A Mançanarès, trompés par la fertilité de la campagne environnante, nous reprîmes à pied la route.

Mais ce n’est qu’un coin de verdure, et nous marchions depuis une heure à peine que le désert recommençait avec ses tas de pierres et ses chardons qui dépassent la taille d’homme.

C’est l’Afrique du Nord dans son côté aride et désolé, ses longues plaines nues, ses torrents à sec ; l’autre, la riche et la plantureuse, va bientôt paraître, au delà de la Sierra Morena.

On avait bien raison de dire jadis « les Espagnes », car chaque province a son cachet distinct et bien tranché, différant autant par le sol que par les habitants. Dix peuples dans un seul royaume.

« Par son aspect général, sa faune et ses populations elles-mêmes, cette partie, écrit Élisée Reclus, appartient à la zone intermédiaire qui comprend toutes les contrées barbaresques jusqu’au désert de Sahara. La Sierra Nevada et l’Atlas qui se regardent, d’un continent à l’autre, sont des montagnes sœurs. Le détroit qui les sépare n’est qu’un simple accident dans l’aménagement de la planète. »

En approchant de Val de Peñas, les oliviers d’abord clairsemés s’épaississent, forment de délicieux petits bois, puis disparaissent peu à peu pour laisser tout le terrain aux vignes qui continuent jusqu’à Santa-Cruz. Bientôt l’horizon se rétrécit, borné par les premières assises de la Sierra. Nous atteignons El Muradiel, la dernière bourgade de la Manche, nous enquérant vainement d’une posada. C’est cependant une station de la ligne de Madrid à Cordoue, mais la bourgade est assez éloignée, et comme elle est de lamentable aspect, personne ne s’y aventure.
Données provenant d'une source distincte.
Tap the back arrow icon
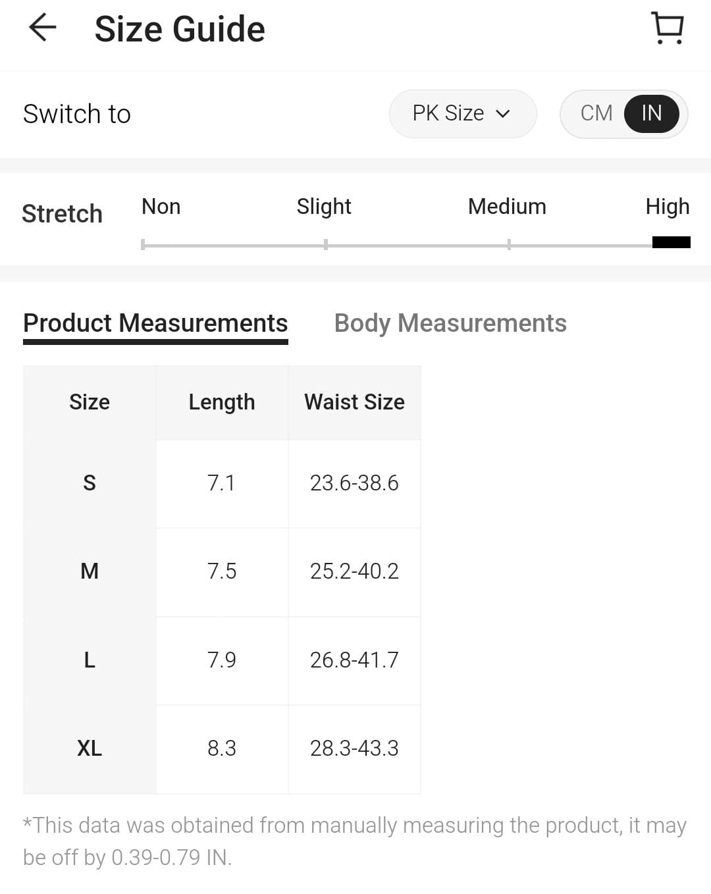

On y venait pourtant autrefois, car c’est la première des colonies appelées nuevas poblaciones que fonda Charles III pour faciliter aux voyageurs la traversée de la dangereuse montagne, aider à la chasse et à la destruction des bandits. Maintenant nul ne passe, le chemin de fer l’a ruinée. Le pays vaut pourtant la peine d’être vu, et j’engage les touristes que n’effraye pas trop la fatigue à prendre la route d’El Muradiel pour traverser le défilé de Despeñaperros. Ils ne perdront ni leur temps, ni leur peine.

En attendant, nous cherchions un souper et un gîte. Le chef de station, homme civilisé, nous indiqua un couple de vieux bourgeois, qui consentaient parfois à obliger les seigneurs voyageurs étrangers en échange d’un petit dédommagement en espèces. Ces braves gens, qui paraissaient d’une classe supérieure aux paysans du voisinage, nous reçurent avec une courtoisie à laquelle nous n’étions pas habitués. Une tristesse douce et résignée pesait sur la vieille dame, qui avait perdu tous ses enfants au dernier choléra et sa fortune je ne sais dans quel krach espagnol. Le lendemain, comme nous déjeunions, un Français demande à nous voir. Je me rappelle celui de Tolède et je fais la grimace. Mais ce Français est le châtelain du pays.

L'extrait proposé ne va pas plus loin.